■ **Exercise inputs**
____________

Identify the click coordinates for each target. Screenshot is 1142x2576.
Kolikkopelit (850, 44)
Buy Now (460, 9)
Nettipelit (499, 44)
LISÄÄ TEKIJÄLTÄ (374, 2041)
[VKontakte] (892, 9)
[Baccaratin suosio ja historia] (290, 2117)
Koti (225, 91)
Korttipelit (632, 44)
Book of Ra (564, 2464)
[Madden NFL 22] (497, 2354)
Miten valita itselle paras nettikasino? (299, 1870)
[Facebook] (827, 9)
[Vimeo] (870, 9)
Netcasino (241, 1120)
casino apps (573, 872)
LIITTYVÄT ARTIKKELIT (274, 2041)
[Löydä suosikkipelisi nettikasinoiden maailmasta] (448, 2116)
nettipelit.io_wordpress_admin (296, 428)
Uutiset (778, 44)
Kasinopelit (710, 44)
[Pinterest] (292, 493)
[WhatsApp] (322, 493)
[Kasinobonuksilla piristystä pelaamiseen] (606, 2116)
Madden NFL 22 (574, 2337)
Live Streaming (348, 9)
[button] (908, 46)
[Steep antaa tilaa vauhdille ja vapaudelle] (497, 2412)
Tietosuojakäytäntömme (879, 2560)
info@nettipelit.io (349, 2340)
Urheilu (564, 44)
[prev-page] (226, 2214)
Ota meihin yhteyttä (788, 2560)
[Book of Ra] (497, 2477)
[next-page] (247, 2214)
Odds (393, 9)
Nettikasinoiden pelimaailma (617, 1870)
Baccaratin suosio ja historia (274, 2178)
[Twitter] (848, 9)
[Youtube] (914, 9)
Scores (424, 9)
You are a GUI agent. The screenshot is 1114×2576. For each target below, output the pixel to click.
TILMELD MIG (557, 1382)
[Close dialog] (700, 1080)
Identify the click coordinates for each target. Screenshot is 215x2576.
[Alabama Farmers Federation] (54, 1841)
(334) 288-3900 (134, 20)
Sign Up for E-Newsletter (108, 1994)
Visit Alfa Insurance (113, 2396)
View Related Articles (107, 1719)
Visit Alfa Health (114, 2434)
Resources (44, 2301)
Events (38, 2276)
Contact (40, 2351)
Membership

____________

■ **Exercise objective**
Retype the listing. Match it exactly.

■ **Answer box**
Identify the click coordinates for each target. Screenshot is 1142x2576.
Kolikkopelit (850, 44)
Buy Now (460, 9)
Nettipelit (499, 44)
LISÄÄ TEKIJÄLTÄ (374, 2041)
[VKontakte] (892, 9)
[Baccaratin suosio ja historia] (290, 2117)
Koti (225, 91)
Korttipelit (632, 44)
Book of Ra (564, 2464)
[Madden NFL 22] (497, 2354)
Miten valita itselle paras nettikasino? (299, 1870)
[Facebook] (827, 9)
[Vimeo] (870, 9)
Netcasino (241, 1120)
casino apps (573, 872)
LIITTYVÄT ARTIKKELIT (274, 2041)
[Löydä suosikkipelisi nettikasinoiden maailmasta] (448, 2116)
nettipelit.io_wordpress_admin (296, 428)
Uutiset (778, 44)
Kasinopelit (710, 44)
[Pinterest] (292, 493)
[WhatsApp] (322, 493)
[Kasinobonuksilla piristystä pelaamiseen] (606, 2116)
Madden NFL 22 (574, 2337)
Live Streaming (348, 9)
[button] (908, 46)
[Steep antaa tilaa vauhdille ja vapaudelle] (497, 2412)
Tietosuojakäytäntömme (879, 2560)
info@nettipelit.io (349, 2340)
Urheilu (564, 44)
[prev-page] (226, 2214)
Ota meihin yhteyttä (788, 2560)
[Book of Ra] (497, 2477)
[next-page] (247, 2214)
Odds (393, 9)
Nettikasinoiden pelimaailma (617, 1870)
Baccaratin suosio ja historia (274, 2178)
[Twitter] (848, 9)
[Youtube] (914, 9)
Scores (424, 9)
You are a GUI agent. The screenshot is 1114×2576. For each target below, output the pixel to click.
TILMELD MIG (557, 1382)
[Close dialog] (700, 1080)
Identify the click coordinates for each target. Screenshot is 215x2576.
[Alabama Farmers Federation] (54, 1841)
(334) 288-3900 (134, 20)
Sign Up for E-Newsletter (108, 1994)
Visit Alfa Insurance (113, 2396)
View Related Articles (107, 1719)
Visit Alfa Health (114, 2434)
Resources (44, 2301)
Events (38, 2276)
Contact (40, 2351)
Membership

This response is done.